First meeting Sora
Following ChatGpt3.5 to 4.0PlusOpenAI officially announced the launch of Sora, a large model for text-generated video, on February 16, 2024:
Official website: openai.com/sora
According to OpenAI’s official website, this model can be used to generate one-minute videos from text. The videos can have complex scenes such as multiple characters, specific types of movement, precise themes and background details.
sora principle
The task Sora wants to solve is actually very easy to understand. Given a piece of text, the model needs to generate a corresponding video based on the text. Simply put, it is text-to-video (t2v). t2v itself is not a new problem. Many manufacturers are studying the t2v model. However, the videos generated by the current t2v model are generally of poor quality and difficult to reach the industrial application level. Before the emergence of Sora, everyone’s general understanding was that t2v was a difficult task, and it would be difficult to implement an industrial-level t2v model (or a truly practical t2v model) in a short time. However, OpenAI slapped everyone in the face again, and the release of Sora means that this day has come.
Based on Transformer architecture
A brief description of the Sora training modeling process is: the original video is encoded into latent space (latent space) through a visual encoder to form latent space-time patches (spacetime latent patches). These latent space-time patches (combined with text information) are passed The transformer performs the training and generation of diffusion [2, 3, 4], and decodes the generated latent spatio-temporal blocks into pixel space through a visual decoder. So the whole process is: visual encoding -> latent diffusion with diffusion transformer (DiT) [4] -> visual decoding.

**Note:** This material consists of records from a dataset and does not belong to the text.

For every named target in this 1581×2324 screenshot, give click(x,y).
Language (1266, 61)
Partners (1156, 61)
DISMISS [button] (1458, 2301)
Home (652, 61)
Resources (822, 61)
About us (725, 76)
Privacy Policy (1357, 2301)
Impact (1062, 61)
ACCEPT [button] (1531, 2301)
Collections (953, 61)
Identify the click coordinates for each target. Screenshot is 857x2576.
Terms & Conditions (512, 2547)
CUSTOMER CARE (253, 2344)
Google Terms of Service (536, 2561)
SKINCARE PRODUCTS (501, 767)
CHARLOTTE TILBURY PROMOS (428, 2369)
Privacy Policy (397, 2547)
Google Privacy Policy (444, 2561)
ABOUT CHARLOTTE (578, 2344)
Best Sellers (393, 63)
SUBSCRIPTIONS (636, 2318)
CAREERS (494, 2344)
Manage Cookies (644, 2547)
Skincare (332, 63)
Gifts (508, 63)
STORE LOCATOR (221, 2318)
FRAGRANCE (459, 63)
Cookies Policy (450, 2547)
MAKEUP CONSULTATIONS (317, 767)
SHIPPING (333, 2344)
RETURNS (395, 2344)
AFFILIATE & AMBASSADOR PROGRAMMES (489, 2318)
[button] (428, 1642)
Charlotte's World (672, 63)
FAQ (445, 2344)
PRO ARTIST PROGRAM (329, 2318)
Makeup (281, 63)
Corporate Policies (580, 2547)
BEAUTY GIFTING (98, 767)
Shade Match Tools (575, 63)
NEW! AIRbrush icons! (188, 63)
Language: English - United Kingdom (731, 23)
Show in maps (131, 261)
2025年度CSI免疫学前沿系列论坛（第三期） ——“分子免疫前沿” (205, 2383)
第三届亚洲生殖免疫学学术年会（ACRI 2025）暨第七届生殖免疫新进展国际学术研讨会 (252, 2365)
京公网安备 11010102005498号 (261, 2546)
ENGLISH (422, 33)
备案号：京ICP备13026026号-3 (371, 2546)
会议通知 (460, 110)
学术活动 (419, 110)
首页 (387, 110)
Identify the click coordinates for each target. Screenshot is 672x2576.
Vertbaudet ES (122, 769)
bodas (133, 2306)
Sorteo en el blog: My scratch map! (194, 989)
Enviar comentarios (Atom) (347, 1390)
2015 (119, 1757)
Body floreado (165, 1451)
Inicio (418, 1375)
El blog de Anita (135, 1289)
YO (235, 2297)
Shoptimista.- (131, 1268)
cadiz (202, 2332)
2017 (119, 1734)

Diffusion models and training stability
The Sora model adopts the diffusion model method, which has better generation diversity and training stability than the traditional GAN model. The diffusion model generates videos by gradually removing noise, which can effectively improve the quality of the generated videos. At the same time, by adopting a diffusion model, Sora can also generate more realistic video scenes.
Sora has the flexibility to use videos of different durations, resolutions and aspect ratios
OpenAI found that most of the previous methods used fixed-size videos (such as 4s 256×256 videos) to train models, which have a large gap with any length and aspect ratio in reality, and using original size videos to train models is more effective. Thanks to the transformer structure adopted by Sora, Sora can input any number of visual patches (initially noise patches) to generate videos of any size.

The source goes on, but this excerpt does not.